• Excerpt to read
Dietary vitamin E protects the fathead minnow, Pimephales promelas, against noise exposure.

Comp Biochem Physiol C Toxicol Pharmacol 2004 Apr;137(4):313-23

Mechanosensory Physiology Laboratory, School of Biological Sciences, University of Kentucky, Lexington, KY 40506-0225, USA.

The fathead minnow (Pimephales promelas) was employed to examine if dietary vitamin E supplementation could protect the inner ear from the deleterious effects of noise. Fish were fed one of the three experimental diets containing either: (1) low vitamin E content (14.5 mg/kg diet as alpha-tocopheryl acetate), (2) an adequate amount of vitamin E (50 mg/kg), or (3) high vitamin E content (450 mg/kg). After 4 weeks on the diet, fish were exposed to either 2 or 24 h of intense white noise (142 dB re: 1 microPa, bandwidth 0.3-4.0 kHz). Auditory thresholds were measured, using the auditory brainstem response (ABR) technique, within 0.5 days following noise exposure or within a recovery period of 1.5 days. Additionally, liver samples were analyzed for vitamin E content. Increased vitamin E supplementation was dose-dependently associated with a reduction in statistically significant threshold shifts after noise exposure and an enhancement of recovery (i.e., more complete recovery over a shorter period) for fish exposed to either 2 or 24 h of noise. The results obtained suggest that dietary vitamin E affords protection against noise exposure in a cyprinid fish.

• Information supplied
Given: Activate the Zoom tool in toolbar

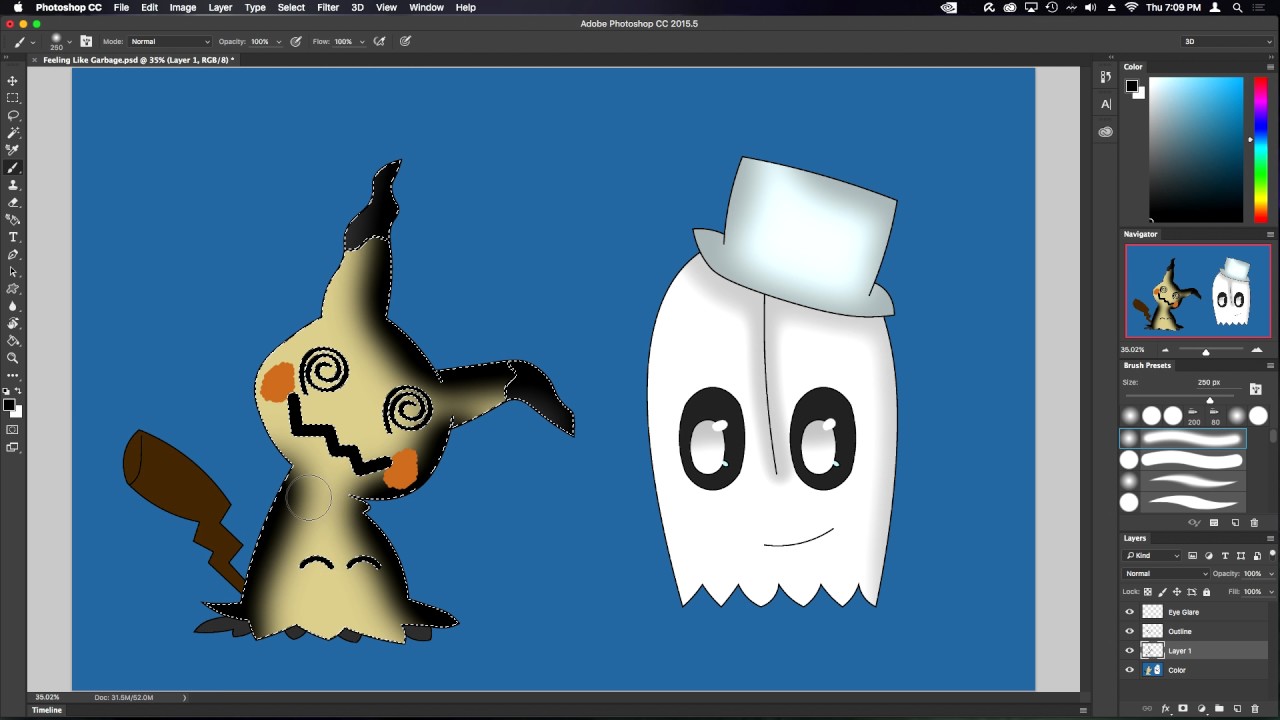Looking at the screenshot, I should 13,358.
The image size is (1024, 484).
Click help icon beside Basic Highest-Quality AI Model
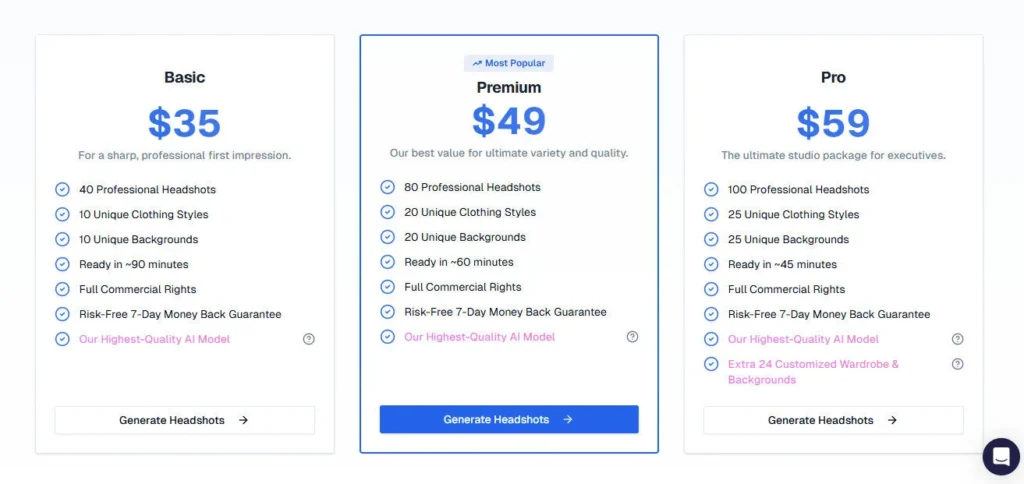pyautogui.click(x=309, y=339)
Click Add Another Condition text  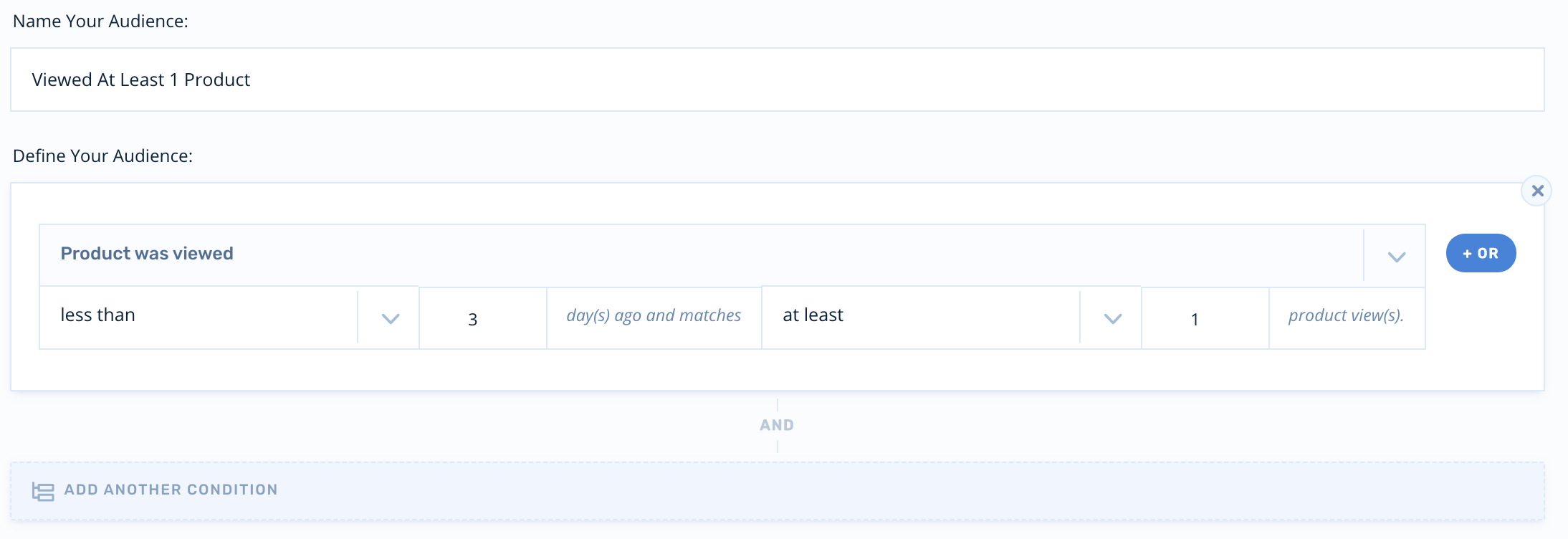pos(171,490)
---
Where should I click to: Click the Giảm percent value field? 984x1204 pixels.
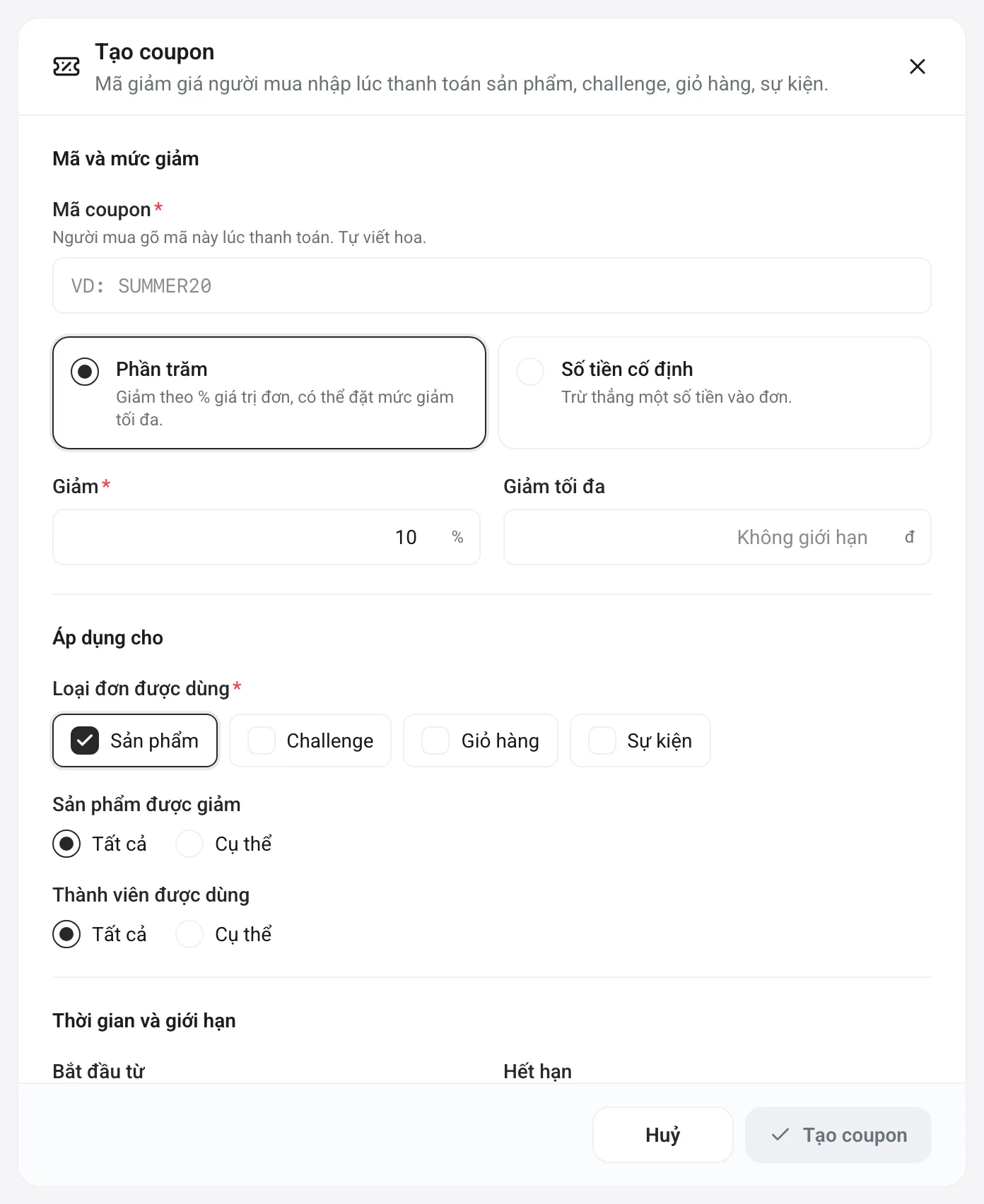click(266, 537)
--
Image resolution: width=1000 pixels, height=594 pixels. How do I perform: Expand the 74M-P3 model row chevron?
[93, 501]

• Description of the task
Please output the passage of the fathead minnow abstract between "Comp Biochem Physiol" and "KY 40506-0225, USA.", inclusive.

• Finished exercise
Comp Biochem Physiol C Toxicol Pharmacol 2004 Apr;137(4):313-23

Mechanosensory Physiology Laboratory, School of Biological Sciences, University of Kentucky, Lexington, KY 40506-0225, USA.